─── Data supplied

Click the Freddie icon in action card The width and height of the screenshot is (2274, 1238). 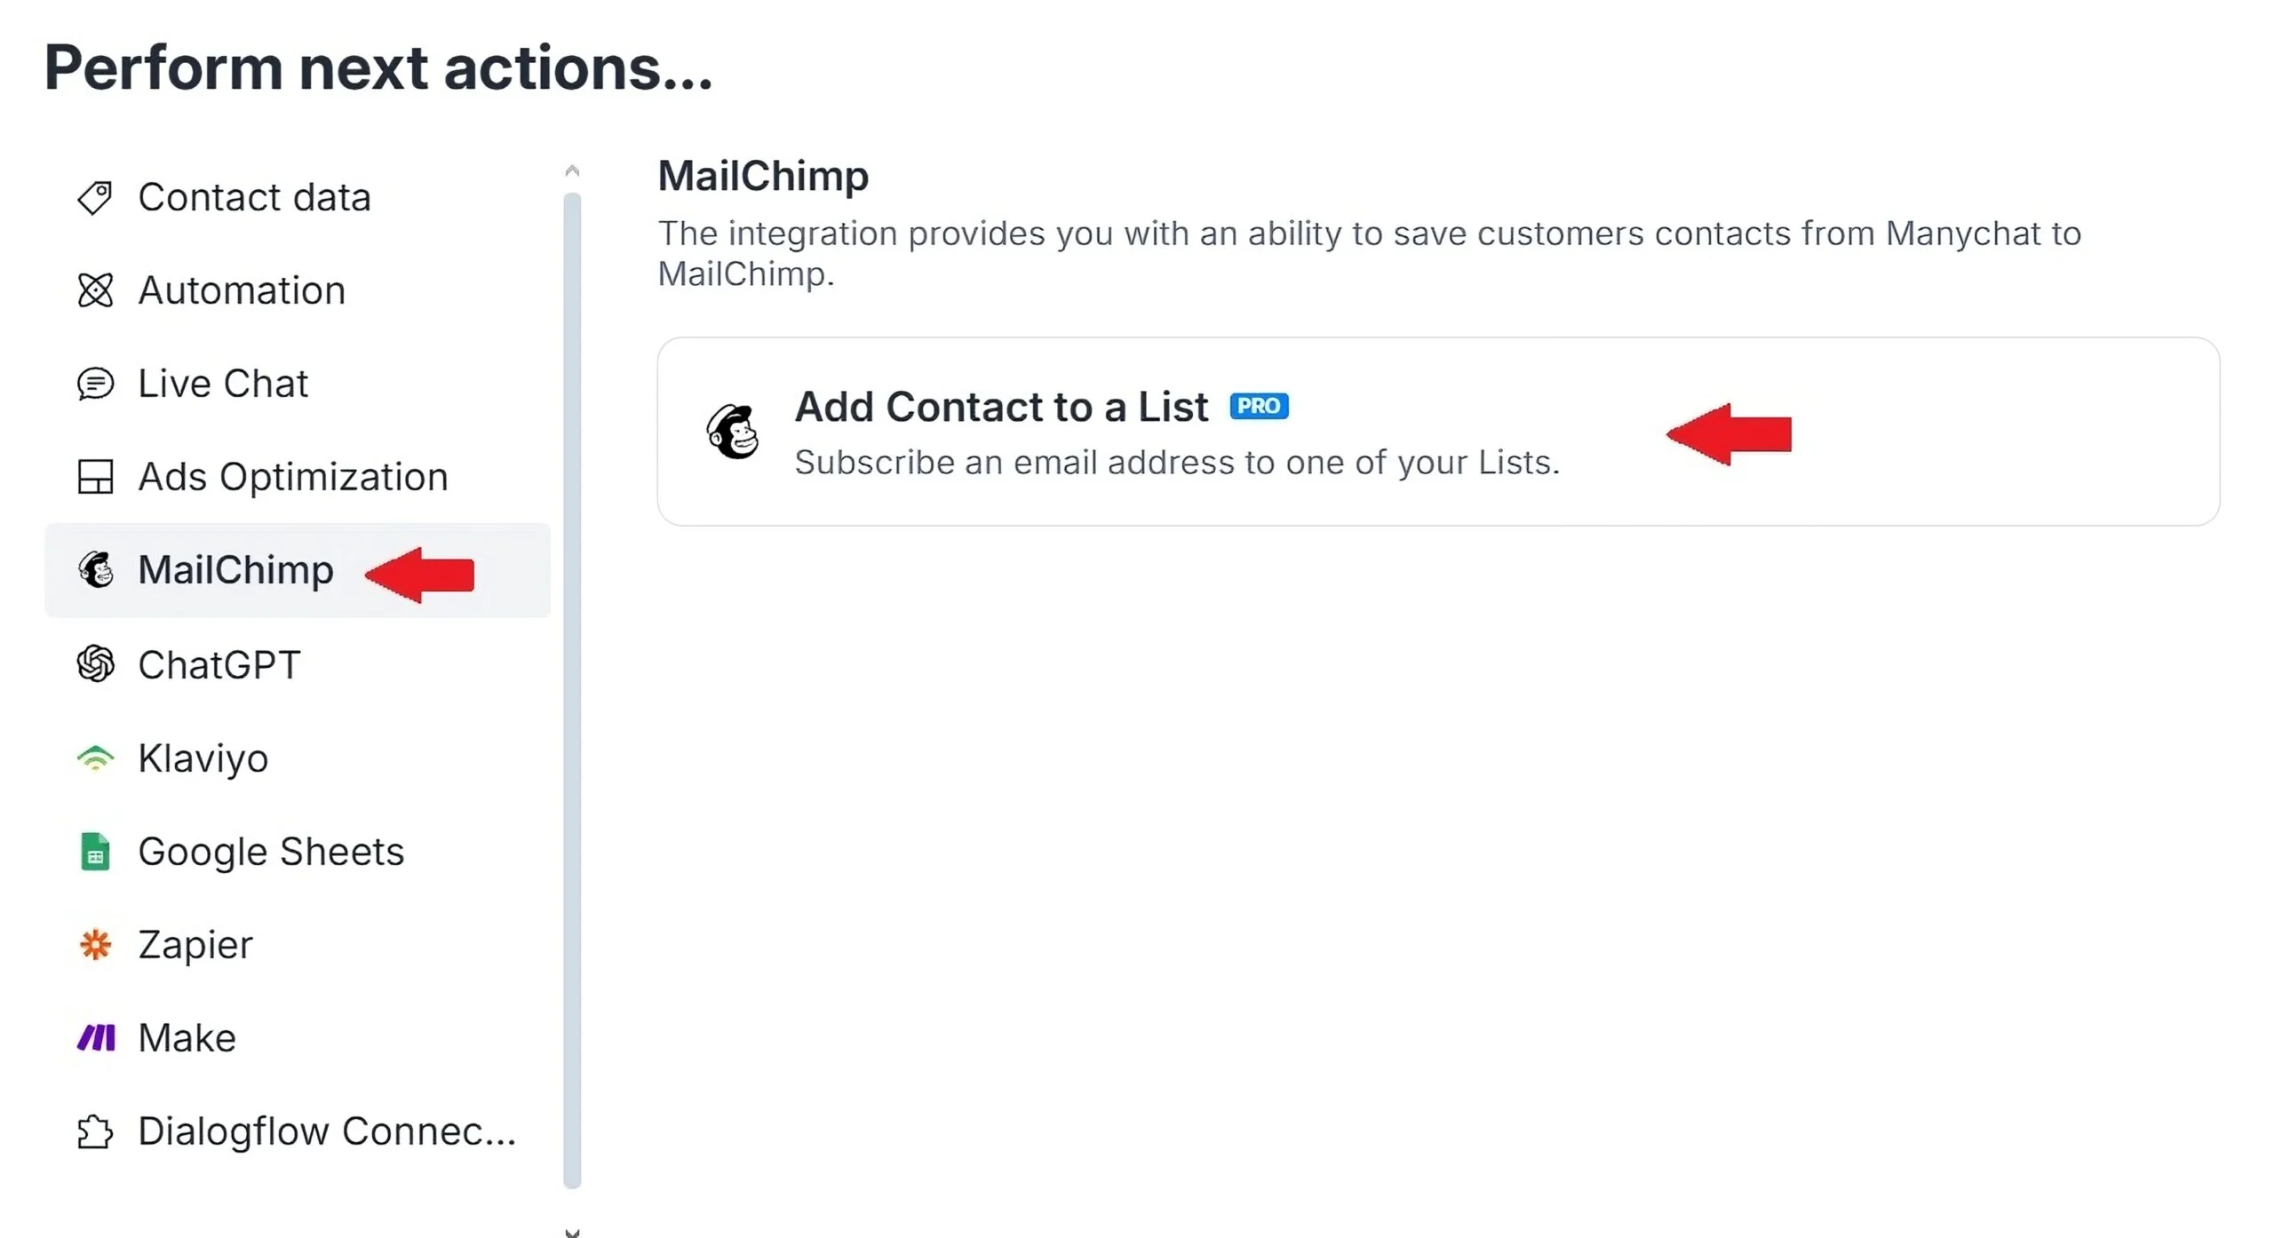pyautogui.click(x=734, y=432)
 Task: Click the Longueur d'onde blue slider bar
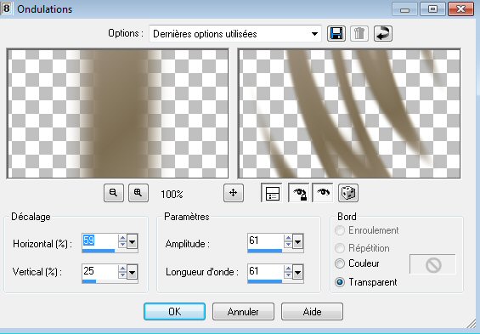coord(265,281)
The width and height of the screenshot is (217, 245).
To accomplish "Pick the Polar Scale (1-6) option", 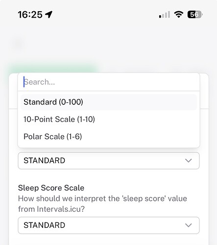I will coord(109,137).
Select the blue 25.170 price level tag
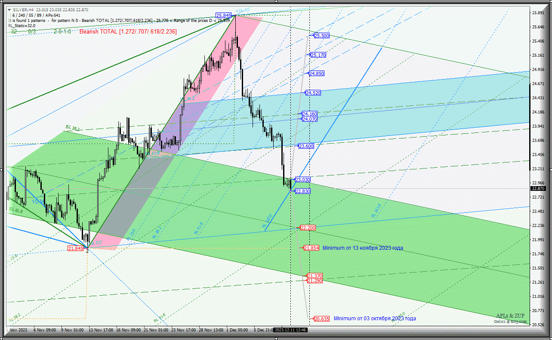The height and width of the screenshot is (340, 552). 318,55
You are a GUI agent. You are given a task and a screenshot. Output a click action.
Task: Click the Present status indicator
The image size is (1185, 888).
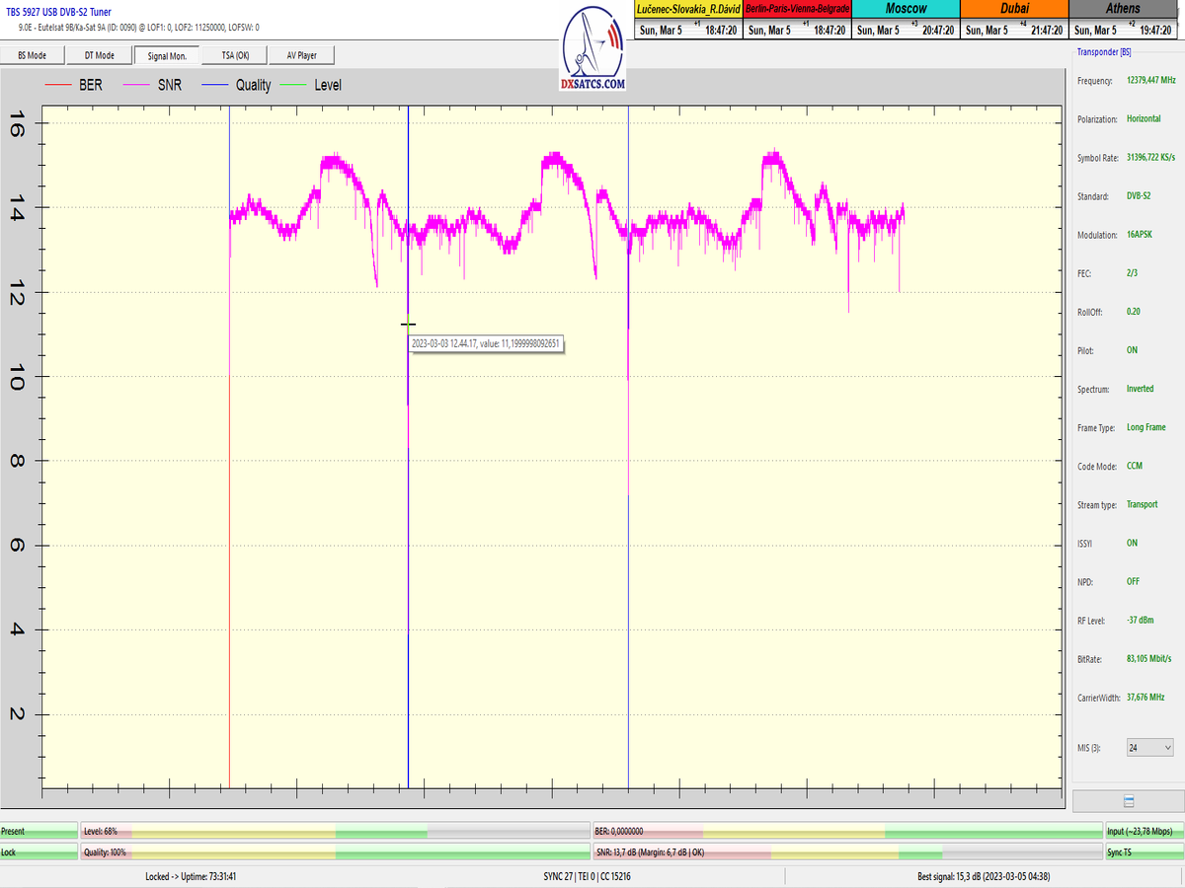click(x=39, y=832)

──────

→ What this task involves:
Please transcribe the lines from the one containing "You are a GUI" to the last line of the listing, both included, exactly and with nothing added, leaving every picture out.

→ Answer area:
You are a GUI agent. You are given a task and a screenshot. Output a click action.
Task: Click the Present status indicator
The image size is (1185, 888).
click(x=39, y=832)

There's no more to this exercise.